Seasonally adjustment models: The methodological choices of Eurostat in terms of seasonal adjustment in the COVID period are summarised in the methodological paper: "Guidance on time series treatment in the context of the COVID-19 crisis". These choices assure the quality of the results and the optimal equilibrium between the risk of high revisions and the need for meaningful figures, as less as possible affected by random variability due to the COVID shock.

Context

The COVID-19 pandemic hit Europe in January and February 2020, with the first cases confirmed in Spain, France and Italy. COVID-19 infections have been diagnosed since then in all European Union (EU) Member States. To fight the pandemic, EU Member States have taken a wide variety of measures. From the second week of March 2020, most countries closed retail shops, with the exception of supermarkets, pharmacies and banks. Bars, restaurants and hotels were also closed. In Italy and Spain, non-essential production was stopped and several countries imposed regional or even national lock-down measures which further stifled economic activities in many areas. In addition, schools were closed, public events were cancelled and private gatherings (with numbers of persons varying from 2 to over 50) banned in most EU Member States.

The majority of the preventive measures were initially introduced during mid-March 2020. Consequently, the first quarter of 2020 was the first quarter in which the labour market across the EU was affected by COVID-19 measures taken by Member States.

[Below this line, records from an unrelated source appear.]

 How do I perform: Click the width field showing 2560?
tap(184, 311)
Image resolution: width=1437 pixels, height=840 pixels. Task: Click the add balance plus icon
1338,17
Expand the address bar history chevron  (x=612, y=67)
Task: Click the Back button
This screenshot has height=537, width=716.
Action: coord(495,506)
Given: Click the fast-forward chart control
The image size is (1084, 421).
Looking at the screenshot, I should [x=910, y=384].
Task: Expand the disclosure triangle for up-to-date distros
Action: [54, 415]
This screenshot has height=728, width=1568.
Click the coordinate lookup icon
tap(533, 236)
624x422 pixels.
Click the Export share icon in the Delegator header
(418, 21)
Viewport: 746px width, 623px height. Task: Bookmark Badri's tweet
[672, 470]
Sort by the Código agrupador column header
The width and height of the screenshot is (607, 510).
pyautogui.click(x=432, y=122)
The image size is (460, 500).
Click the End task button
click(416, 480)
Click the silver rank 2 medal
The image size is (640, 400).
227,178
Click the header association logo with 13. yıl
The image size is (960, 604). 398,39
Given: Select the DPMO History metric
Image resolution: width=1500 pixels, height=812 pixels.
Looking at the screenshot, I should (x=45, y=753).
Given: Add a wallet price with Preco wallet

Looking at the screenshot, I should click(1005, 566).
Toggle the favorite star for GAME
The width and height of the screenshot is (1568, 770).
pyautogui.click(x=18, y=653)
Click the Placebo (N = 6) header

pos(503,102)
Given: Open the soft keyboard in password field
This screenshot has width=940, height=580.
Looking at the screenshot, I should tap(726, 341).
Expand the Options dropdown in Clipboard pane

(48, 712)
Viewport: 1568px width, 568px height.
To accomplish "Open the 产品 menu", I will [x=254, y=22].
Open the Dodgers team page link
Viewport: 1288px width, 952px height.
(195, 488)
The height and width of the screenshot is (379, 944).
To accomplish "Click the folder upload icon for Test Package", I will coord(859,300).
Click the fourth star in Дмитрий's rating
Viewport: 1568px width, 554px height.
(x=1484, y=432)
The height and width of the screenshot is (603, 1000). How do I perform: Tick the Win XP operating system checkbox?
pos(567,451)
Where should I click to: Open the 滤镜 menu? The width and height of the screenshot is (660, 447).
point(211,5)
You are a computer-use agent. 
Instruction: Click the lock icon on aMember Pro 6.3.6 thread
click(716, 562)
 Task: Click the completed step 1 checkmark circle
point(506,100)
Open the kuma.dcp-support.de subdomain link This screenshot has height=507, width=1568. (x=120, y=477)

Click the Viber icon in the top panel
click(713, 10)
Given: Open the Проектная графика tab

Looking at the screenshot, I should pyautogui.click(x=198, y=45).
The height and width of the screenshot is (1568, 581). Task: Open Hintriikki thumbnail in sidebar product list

In the following quarters of 2020, as well as 2021, the preventive measures against the pandemic were continuously lightened and re-enforced in accordance with the number of new cases of the disease. New waves of the pandemic began to appear regularly (e.g. peaks in October-November 2020 and March-April 2021). Furthermore, new strains of the virus with increased transmissibility emerged in late 2020, which additionally alarmed the health authorities. Nonetheless, as massive vaccination campaigns started all around the world in 2021, people began to anticipate improvement of the situation regarding the COVID-19 pandemic.

The quarterly data on employment allows to regularly report on the impact of the crisis due to the COVID-19 pandemic on employment. This specific article depicts employment in general and specifically by gender, age and level of educational attainment; it moreover provides results on the temporary contracts and part-time work and presents for the first time quarterly employment rates for the first and second generations of migrants. Another article focuses on the employed people and job starters by sector of economic activity and occupation.

Please note that in this exceptional context of the COVID-19 pandemic, employment and unemployment as defined by the International Labour Organisation (ILO) are not sufficient to describe the developments taking place in the labour market. In the first phase of the crisis, active measures to contain employment losses led to absences from work rather than dismissals, and individuals could not look for work or were not available due to the containment measures, thus not counting as unemployed. Only referring to unemployment might consequently underestimate the entire unmet demand for employment, also called the labour market slack, which is further analysed, with namely the evolution of the total volume of working hours, in the publication Labour market in the light of the COVID-19 pandemic.